**What this exercise asks**
• a. Reproduce the stretch of the power-pop piece from "I've decided to" through "two it wasn't.".
• b. Which four-digit years does the power-pop piece mention? List each one in the order it first appears.
• c. Continue the power-pop piece on Dwight Twilley from the point where it stops.

**Text**
========

Dwight Twilley
Tommy Tutone

I've decided to put these three artists in one folder. What they all have in common, other than the fact that I only have two or three albums by each, is a style of new-wave/power-pop that was current in the late 70s/early 80s. Each had a sizable hit before fading into obscurity. In one case this obscurity was deserved, in the other two it wasn't.

I don't believe there are any websites for Twilley or Tutone, but there is a small one for the Vapors.

Dwight Twilley: XXI ***1/2

Twilley's blend of Sun rockabilly and Beatle-esque pop never quite caught on with the recording buying public. Which is a shame, since Twilley's work is as accessible and sharp as colleague Tom Petty's blend of Byrds and Beatles (who cameoed on some of Twilley's records and sold fifty times as many records, but you already knew that). Consisting also co-songwriter/drummer/bassist Phil Seymour and guitarist Bill Pitcock IV, the Dwight Twilley Band recorded "I'm On Fire" in their native Tulsa. An edgy, hungry blast of modernized rockabilly, it encapsulates perfectly the Twilley sound - not only is it his best song, it's also one of the most exciting singles of the '70s. It hit #16 on the charts in 1975, the band got a major-label recording contract and moved to L.A. to record their debut. Contractual problems delayed the album for a year, and when Sincerely finally debuted in 1976, the audience they'd gained by the hit had, for the most part, forgotten them. Twilley didn't have another hit until 1984 with "Girls", a duet with Petty, again hitting #16. Phil Seymour left for a solo career in 1977, a move that excised a lot of the uniqueness of Twilley's sound; he began releasing records solo as Dwight Twilley (a minor technicality, maybe, but an important one).

========

**Excerpted data**
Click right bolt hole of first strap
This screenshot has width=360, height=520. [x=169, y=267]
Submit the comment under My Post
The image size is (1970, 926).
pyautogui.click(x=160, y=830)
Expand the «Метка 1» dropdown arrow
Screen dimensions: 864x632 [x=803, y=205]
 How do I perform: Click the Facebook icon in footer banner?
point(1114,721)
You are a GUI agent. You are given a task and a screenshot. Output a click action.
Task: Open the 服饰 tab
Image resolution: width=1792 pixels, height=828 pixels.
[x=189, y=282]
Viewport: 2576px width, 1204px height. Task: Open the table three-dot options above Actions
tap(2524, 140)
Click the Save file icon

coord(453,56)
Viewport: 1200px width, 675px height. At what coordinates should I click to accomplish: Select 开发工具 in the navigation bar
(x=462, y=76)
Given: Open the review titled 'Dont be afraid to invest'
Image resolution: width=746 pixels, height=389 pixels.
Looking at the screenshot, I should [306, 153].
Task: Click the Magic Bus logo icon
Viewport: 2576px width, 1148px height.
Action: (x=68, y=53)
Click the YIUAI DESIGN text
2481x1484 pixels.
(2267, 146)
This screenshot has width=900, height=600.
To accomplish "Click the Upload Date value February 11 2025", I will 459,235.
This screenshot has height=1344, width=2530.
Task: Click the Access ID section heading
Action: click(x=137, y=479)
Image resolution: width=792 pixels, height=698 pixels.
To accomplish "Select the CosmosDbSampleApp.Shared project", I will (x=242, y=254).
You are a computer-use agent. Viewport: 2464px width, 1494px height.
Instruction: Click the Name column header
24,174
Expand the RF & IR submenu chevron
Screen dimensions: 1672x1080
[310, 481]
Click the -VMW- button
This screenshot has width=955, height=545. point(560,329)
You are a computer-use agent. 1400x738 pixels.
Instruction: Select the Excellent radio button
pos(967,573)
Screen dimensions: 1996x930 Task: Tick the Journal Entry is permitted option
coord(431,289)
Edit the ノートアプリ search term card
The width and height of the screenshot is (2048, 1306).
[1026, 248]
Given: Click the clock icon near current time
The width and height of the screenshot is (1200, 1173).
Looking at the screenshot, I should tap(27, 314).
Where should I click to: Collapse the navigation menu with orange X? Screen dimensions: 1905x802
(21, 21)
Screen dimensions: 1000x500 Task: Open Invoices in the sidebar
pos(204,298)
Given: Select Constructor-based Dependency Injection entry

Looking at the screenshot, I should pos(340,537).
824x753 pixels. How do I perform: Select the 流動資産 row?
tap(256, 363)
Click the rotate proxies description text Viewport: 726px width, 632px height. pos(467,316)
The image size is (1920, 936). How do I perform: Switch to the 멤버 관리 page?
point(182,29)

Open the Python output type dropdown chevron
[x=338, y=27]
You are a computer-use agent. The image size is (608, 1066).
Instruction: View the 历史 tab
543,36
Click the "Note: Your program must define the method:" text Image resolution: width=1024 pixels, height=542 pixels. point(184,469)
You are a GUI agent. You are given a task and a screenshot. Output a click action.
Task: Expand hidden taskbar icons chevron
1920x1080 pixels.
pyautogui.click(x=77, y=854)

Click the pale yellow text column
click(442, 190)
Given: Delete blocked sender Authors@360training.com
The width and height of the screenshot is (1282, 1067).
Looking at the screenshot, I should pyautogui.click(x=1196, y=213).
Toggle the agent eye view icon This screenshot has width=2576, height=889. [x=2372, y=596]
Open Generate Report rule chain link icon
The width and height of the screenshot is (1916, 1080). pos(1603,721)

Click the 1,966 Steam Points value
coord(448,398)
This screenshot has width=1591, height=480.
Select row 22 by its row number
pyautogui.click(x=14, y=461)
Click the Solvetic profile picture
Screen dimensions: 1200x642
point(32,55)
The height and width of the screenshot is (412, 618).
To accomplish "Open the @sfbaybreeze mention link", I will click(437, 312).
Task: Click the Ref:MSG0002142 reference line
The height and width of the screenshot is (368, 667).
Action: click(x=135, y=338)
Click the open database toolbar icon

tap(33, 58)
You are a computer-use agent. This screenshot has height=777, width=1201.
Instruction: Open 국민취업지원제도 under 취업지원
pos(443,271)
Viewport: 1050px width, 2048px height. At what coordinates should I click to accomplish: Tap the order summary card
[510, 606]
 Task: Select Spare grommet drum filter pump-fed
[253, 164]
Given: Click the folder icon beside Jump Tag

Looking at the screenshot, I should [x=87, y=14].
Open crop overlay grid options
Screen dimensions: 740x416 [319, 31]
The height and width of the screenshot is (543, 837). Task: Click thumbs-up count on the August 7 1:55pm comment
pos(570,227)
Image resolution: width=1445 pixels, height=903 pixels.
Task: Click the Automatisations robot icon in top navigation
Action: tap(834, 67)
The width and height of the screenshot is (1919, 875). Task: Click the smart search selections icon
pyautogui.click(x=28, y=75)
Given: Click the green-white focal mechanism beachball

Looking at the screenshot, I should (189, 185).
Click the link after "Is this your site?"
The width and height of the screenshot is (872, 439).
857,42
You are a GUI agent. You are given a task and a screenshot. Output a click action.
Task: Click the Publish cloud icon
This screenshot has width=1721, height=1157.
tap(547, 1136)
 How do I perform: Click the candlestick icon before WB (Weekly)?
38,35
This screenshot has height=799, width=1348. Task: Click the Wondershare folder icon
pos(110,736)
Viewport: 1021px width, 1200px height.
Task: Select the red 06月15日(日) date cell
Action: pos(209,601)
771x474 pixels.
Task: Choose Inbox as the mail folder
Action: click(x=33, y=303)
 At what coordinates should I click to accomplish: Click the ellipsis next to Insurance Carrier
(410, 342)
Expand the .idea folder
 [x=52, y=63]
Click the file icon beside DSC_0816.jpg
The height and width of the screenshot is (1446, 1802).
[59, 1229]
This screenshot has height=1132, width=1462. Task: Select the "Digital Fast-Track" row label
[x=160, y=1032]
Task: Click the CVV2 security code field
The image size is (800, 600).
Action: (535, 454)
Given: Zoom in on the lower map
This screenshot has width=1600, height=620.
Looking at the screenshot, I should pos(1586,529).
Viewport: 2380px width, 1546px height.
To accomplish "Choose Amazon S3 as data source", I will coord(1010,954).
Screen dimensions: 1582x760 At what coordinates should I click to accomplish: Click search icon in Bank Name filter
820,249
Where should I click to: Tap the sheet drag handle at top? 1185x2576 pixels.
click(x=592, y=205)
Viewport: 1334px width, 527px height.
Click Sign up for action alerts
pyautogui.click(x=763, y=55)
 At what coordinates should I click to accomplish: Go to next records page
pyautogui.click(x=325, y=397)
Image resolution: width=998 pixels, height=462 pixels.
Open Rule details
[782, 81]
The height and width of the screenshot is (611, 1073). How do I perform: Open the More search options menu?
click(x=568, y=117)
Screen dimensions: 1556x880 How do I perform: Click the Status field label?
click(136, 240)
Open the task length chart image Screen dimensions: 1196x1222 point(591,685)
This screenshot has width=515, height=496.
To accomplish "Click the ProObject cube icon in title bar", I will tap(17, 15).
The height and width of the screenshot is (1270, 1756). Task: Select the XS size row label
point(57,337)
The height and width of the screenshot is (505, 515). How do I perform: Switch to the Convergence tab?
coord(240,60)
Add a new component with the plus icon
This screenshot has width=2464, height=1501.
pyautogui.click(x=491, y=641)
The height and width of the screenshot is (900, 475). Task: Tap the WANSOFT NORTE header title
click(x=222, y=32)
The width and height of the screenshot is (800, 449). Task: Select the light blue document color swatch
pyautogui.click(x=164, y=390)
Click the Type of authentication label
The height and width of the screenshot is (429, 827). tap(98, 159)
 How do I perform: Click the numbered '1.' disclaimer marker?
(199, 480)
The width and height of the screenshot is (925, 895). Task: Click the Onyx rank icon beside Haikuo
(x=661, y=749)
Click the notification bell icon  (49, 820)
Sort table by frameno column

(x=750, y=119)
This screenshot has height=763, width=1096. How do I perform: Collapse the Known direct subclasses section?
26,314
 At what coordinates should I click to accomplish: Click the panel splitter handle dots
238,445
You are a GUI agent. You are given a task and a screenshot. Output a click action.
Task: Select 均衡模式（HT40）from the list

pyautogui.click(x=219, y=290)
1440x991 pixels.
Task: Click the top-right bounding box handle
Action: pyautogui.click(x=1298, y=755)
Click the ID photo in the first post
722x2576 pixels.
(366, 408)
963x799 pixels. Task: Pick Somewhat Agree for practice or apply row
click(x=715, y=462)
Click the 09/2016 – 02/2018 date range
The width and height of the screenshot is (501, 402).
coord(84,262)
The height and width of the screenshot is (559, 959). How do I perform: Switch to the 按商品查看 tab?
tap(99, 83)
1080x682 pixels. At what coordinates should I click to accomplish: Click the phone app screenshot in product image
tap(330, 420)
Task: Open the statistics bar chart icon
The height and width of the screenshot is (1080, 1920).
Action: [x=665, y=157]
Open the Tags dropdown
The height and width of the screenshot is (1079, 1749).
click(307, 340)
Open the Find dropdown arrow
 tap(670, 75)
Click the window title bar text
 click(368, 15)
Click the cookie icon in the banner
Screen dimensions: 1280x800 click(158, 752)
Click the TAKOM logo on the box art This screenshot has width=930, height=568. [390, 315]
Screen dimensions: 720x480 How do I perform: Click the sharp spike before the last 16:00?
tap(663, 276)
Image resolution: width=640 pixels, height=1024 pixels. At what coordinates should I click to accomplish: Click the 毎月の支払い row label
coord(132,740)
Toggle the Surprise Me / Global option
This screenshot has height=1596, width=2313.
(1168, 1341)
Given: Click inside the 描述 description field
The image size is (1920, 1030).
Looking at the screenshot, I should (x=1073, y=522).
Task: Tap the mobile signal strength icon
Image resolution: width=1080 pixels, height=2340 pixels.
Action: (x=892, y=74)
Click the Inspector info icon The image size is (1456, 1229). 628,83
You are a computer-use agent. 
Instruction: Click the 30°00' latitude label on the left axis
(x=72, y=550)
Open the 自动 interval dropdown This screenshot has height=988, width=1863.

========

**Results in order**
• a.
I've decided to put these three artists in one folder. What they all have in common, other than the fact that I only have two or three albums by each, is a style of new-wave/power-pop that was current in the late 70s/early 80s. Each had a sizable hit before fading into obscurity. In one case this obscurity was deserved, in the other two it wasn't.

• b. 1975, 1976, 1984, 1977

• c.
This record captures most of the highlights of Twilley's career, which effectively ended in 1986 (though the record does contain a couple of encouraging new tracks). The Dwight Twilley Band material is certainly more interesting than his later material; slowly he edged closer and closer to mainstream '80s rock until his music became rather faceless. However, despite his inconsistencies, there are a number of wonderful gems scattered throughout this compilation. "Sincerely", from the first album, slathers on the echo and employs a mass of backwards-guitar overdubs for a quasi-psychedelic dirge. In fact, slatherin' on the echo became a Twilley trait, and gives many otherwise ordinary numbers a unique edge. In "Looking For The Magic", for instance, an excellent song soars into pop heaven thanks in part to the deep echo of the slappin' bass. "Dion Baby", a touching ode to his daughter, is another highlight, and there are enough good songs to make this reasonably enjoyable. However, it is inconsistent, and there's an equal number of mundanities as memorable moments, particularly towards the end.

Reader Comments


I just bought the Dwight Twilley XXI CD used at a small local store. Thank Goodness!!! It is wonderful, and I had forgotten about a couple of those great tunes. What is he doing now? Almost completely out of the business? It's a shame, because there is some real talent there.

Thanks for the reviews of a wonderful talent.

Dwight Twilley Band: Twilley Don't Mind (1977) ***

Typical Twilley - some rockabilly (the title track), pop singles material ("Looking For The Magic", "Chance To Get Away", "Looking For My Baby", all of which are excellent), plus an overlong ballad, "Sleeping" which you won't remember after you've woken up. It's too inconsistent to bother tracking down, but worth it if you see it cheap (I found my copy for $2).

Dwight Twilley: Jungle (1984) **1/2

The opening synthesizer strains of "Little Bit Of Love" clue you in right away that Twilley has changed his sound considerably from the early days. As the '80s have fallen upon him, Twilley's music has become rather faceless mainstream rock - lots better than Eddie Money, a little better than Rick Springfield, and not quite as good as Bryan Adams (circa "Summer Of '69", not the unhummable ballads for junior high students and housewives he pumps out nowadays). The hit was "Girls", a duet with Tom Petty, and "Why You Wanna Break My Heart" got a lot of exposure several years later via Wayne's World, but nearly all the songs are of the same quality. Which means that though it's faceless and doesn't really have any great moments, it's consistent and competently tuneful. In short, not a bad listen, but I can't fathom why anyone would really need a record like this.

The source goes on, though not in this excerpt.